Copy out the records below word for word, starting at the first line and ending at the line that contains "(x=102, y=52)". Leave the pictures out of your copy.

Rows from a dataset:
==*==
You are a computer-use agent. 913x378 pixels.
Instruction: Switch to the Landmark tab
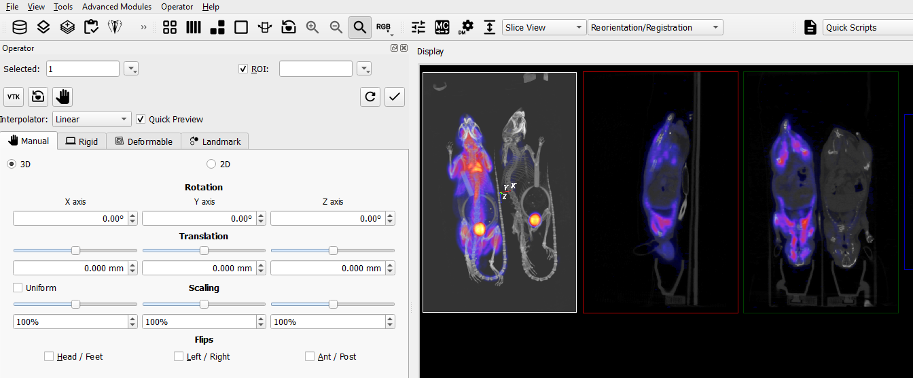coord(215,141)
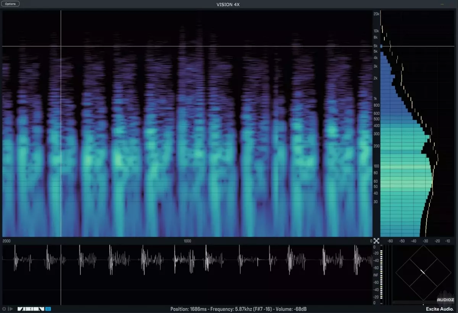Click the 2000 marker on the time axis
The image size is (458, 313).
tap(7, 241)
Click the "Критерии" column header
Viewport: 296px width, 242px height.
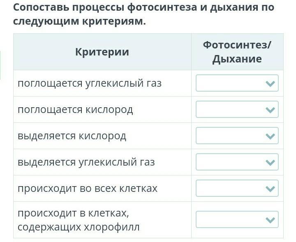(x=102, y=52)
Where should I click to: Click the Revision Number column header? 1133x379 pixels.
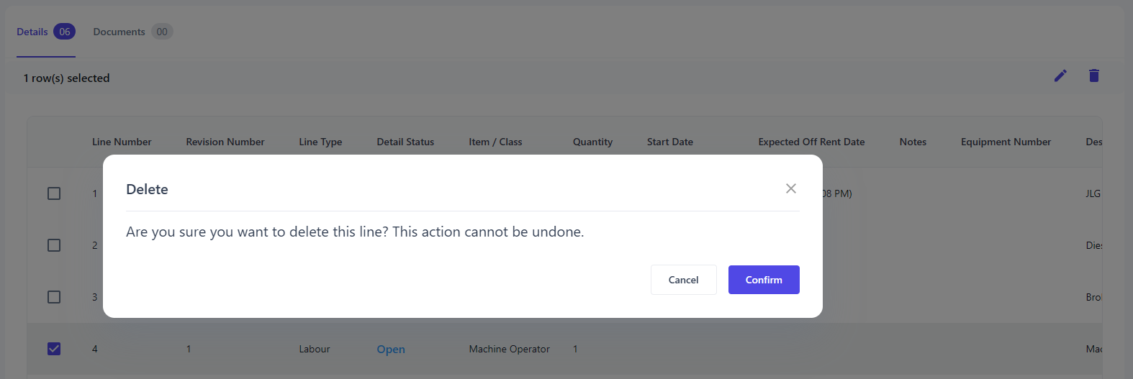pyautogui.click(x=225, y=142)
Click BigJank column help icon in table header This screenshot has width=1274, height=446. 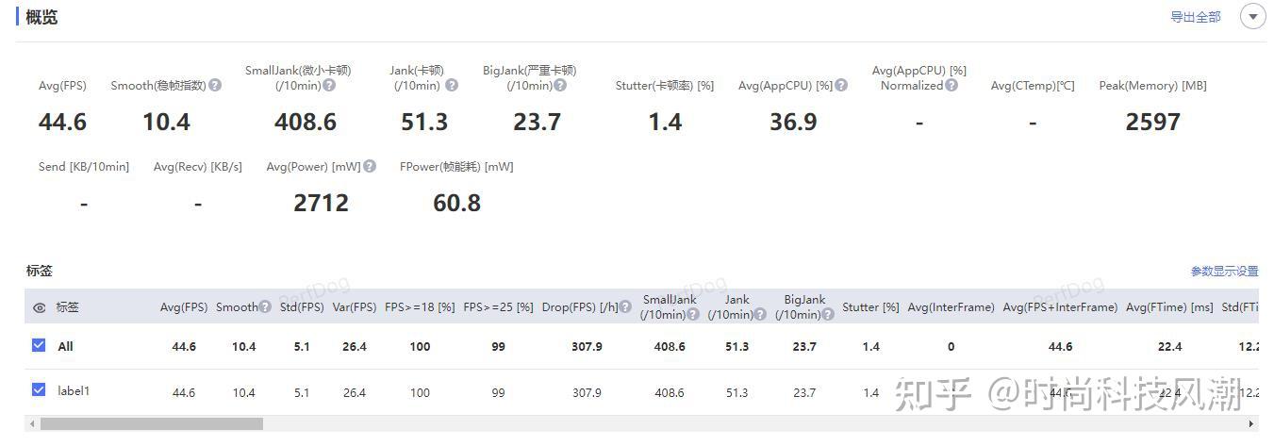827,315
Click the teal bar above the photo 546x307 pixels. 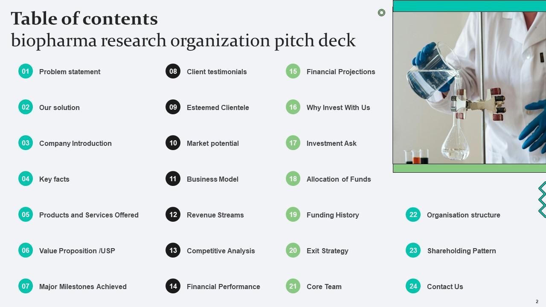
==*==
Full response:
You are a computer-use agent. 913x378 pixels.
Instruction: Switch to the Landmark tab
coord(215,141)
Click the 2000 marker on the time axis
The image size is (458, 313).
tap(7, 241)
Click the "Критерии" column header
Viewport: 296px width, 242px height.
(x=102, y=52)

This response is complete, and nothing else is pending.